Problem to work on
May I please have every record restated word for word, with the images left out?

Material provided
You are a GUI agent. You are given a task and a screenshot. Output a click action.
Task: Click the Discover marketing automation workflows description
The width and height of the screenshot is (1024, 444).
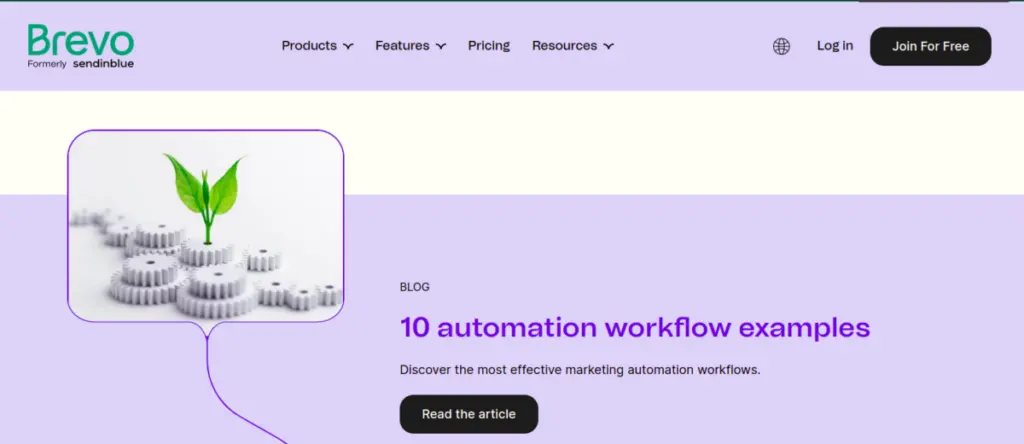580,369
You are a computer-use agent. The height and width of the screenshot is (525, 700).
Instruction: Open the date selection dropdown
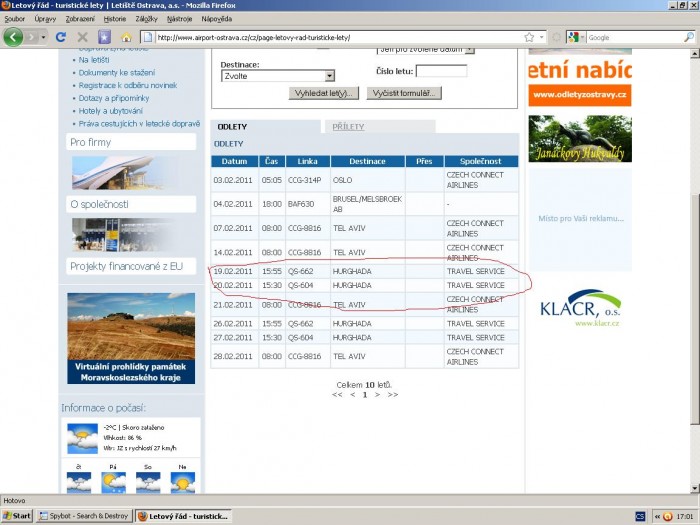point(469,48)
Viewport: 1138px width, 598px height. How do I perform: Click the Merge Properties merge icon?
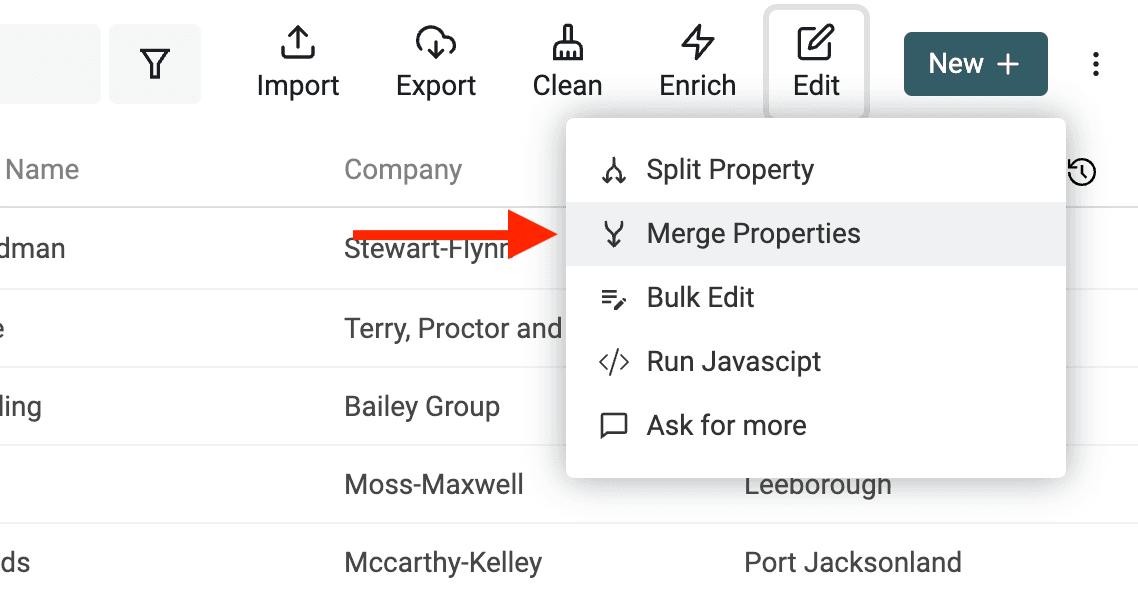click(615, 233)
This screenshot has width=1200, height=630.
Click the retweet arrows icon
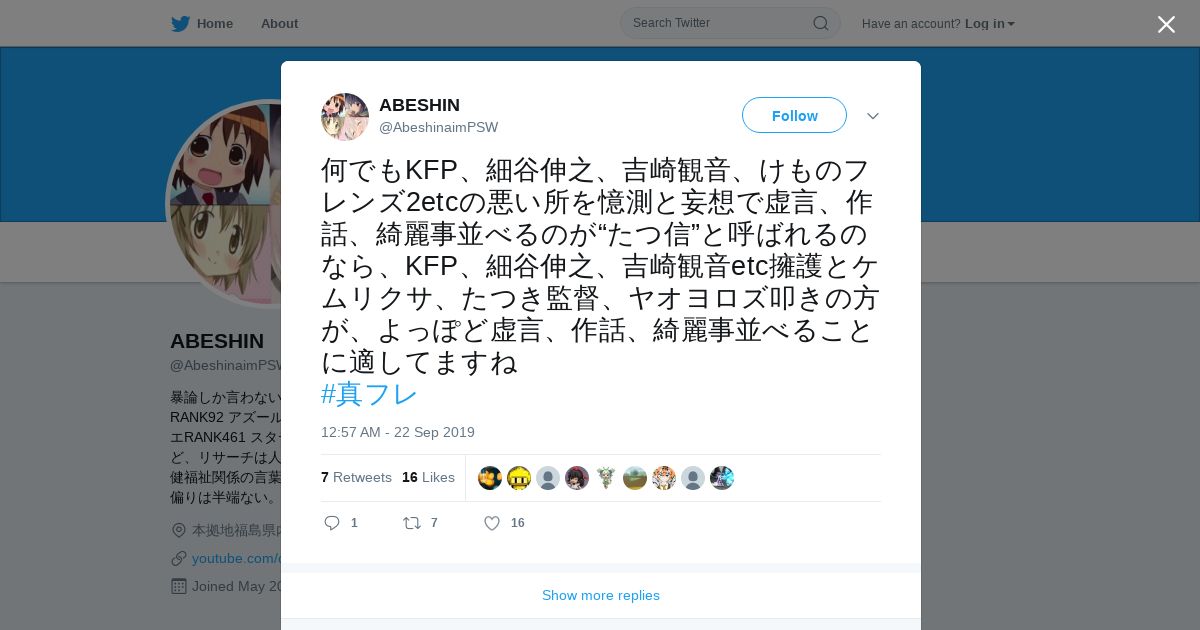coord(411,523)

Worked solution
You are a GUI agent. You are given a task and a screenshot. Output a click action.
Task: Click the Discover marketing automation workflows description
The width and height of the screenshot is (1024, 444).
580,369
You are a computer-use agent. The height and width of the screenshot is (525, 700).
Instruction: Open the date selection dropdown
point(469,48)
Viewport: 1138px width, 598px height. How do I perform: Click the Merge Properties merge icon?
click(615, 233)
This screenshot has width=1200, height=630.
Click the retweet arrows icon
coord(411,523)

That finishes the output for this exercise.